In two studies, 12,22 fluoroquinolones were used as prophylactic antibiotics for post-stroke infection. There concerns about the adverse events of fluoroquinolones on the nervous system. However, no serious adverse events were reported in these two studies. And several preclinical studies had described the neuroprotective effects of moxifloxacin after transient focal brain ischemia. 28Nevertheless, attention still should be paid to the adverse events in the clinical application of fluoroquinolones.
There are several strengths in this meta-analysis. First, compared with previous studies, 7,8,29 this meta-analysis included more RCTs and sample size; thus, the confidence interval of the study and the heterogeneity between studies for each outcome were reduced. Second, we performed a subgroup analysis by time to the first dose of antibiotic drugs. We found that patients with early prophylactic use of antibiotics within 24 hours after admission had a decreasing trend in mortality and pneumonia compared with those with prophylactic use of antibiotics within 48 hours. Third, we assessed the overall evidence according to the GRADE quality of evidence approach.

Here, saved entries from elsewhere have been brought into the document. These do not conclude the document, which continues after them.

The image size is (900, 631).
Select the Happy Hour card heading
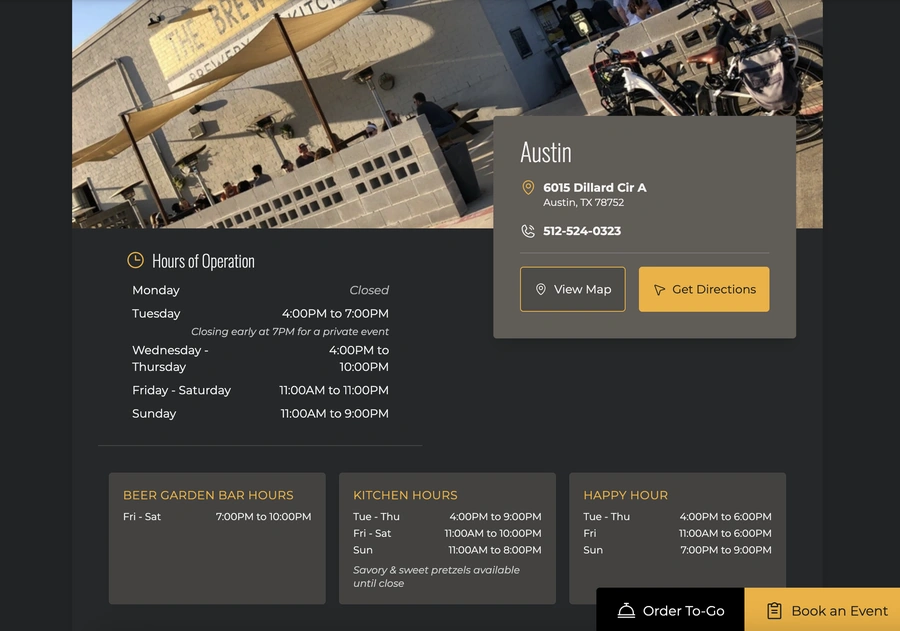point(625,495)
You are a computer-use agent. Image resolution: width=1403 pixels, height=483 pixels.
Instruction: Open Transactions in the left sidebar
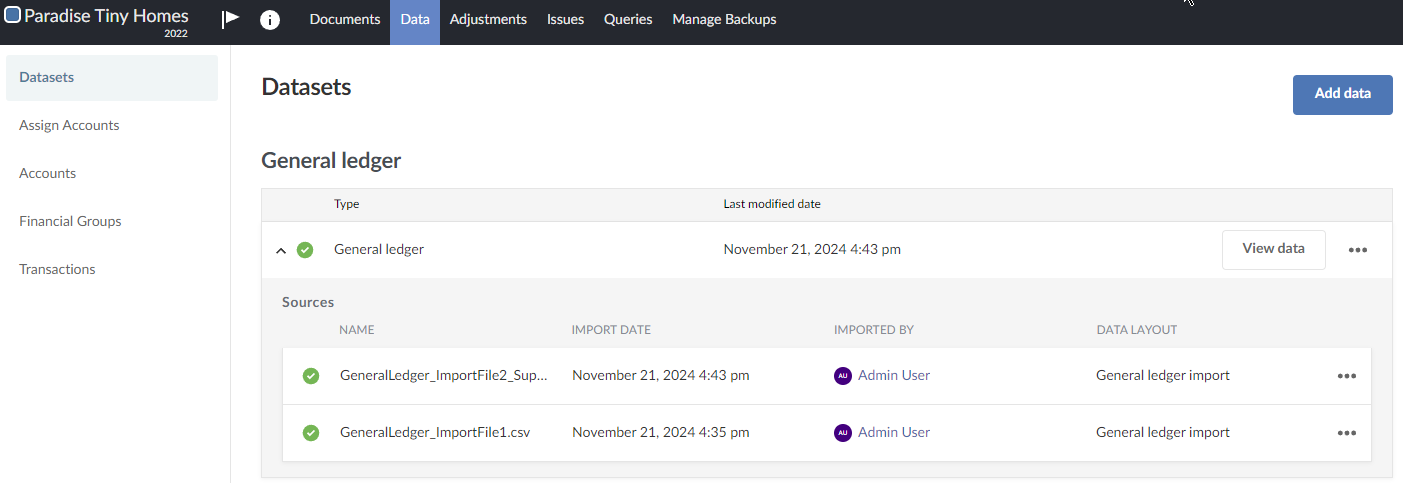coord(57,270)
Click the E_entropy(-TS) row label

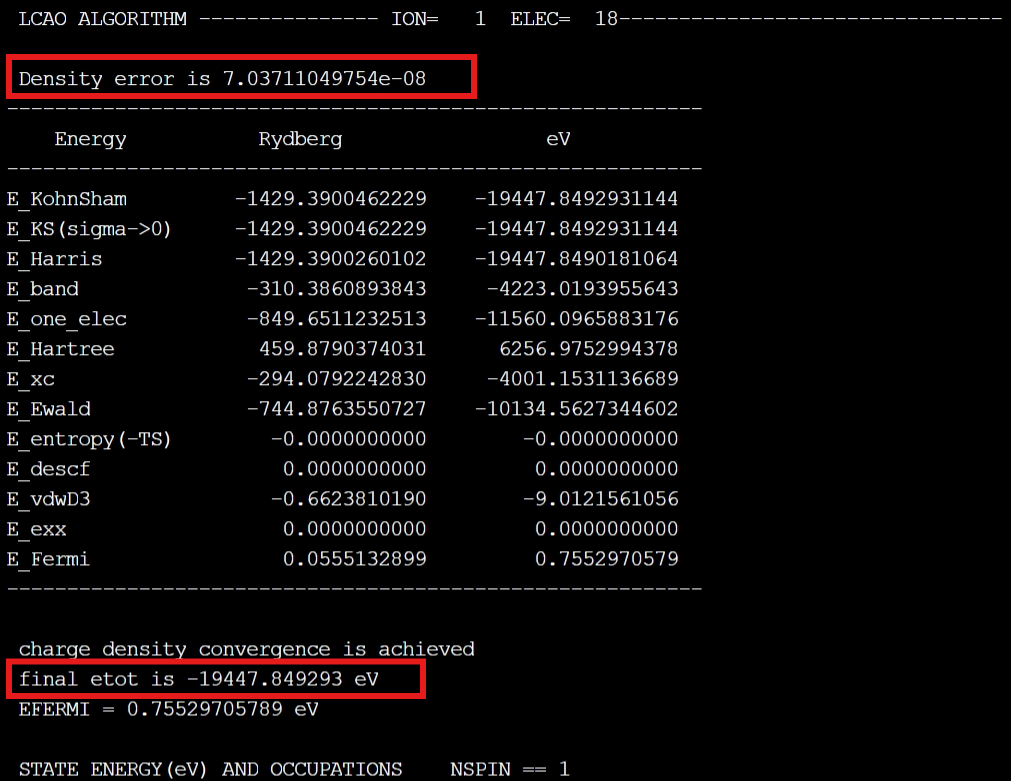(x=88, y=439)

However, this study still has some limitations. First, the outcomes of patients with post-acute stroke infection might be impacted by stroke severity, chronic conditions, dysphagia, age, invasive procedure, different timings, types, and duration of antimicrobial use.30,31 The invasion procedures, such as urinary catheterization or mechanical ventilation, could increase the risk of infection by facilitating the entry of a pathogen; However, we could not perform these subgroup analyses due to unavailable data. For example, only one RCT in our meta-analysis described the use of urinary catheterization, 12 so we could not evaluate the effect of urinary catheterization on prophylactic antibiotics. Secondly, clinical heterogeneity is inevitable due to different criteria used for infection in RCTs; therefore, the results of this meta-analysis should be interpreted with caution. Thirdly, most of the RCTs included in this study were performed in developed countries with standard stroke units. Due to the differences in medical resources and nursing levels between developing and developed countries, standard stroke unit management is unconditionally carried out in some places, and the medical environment is poor, 32,33 which increases the incidence of infection in patients. Evidence for prophylactic antibiotics in stroke patients is lacking in developing countries or remote areas. Therefore, whether to recommend prophylactic antibiotics in patients with post-acute stroke infection needs to be further confirmed by large-scale RCTs.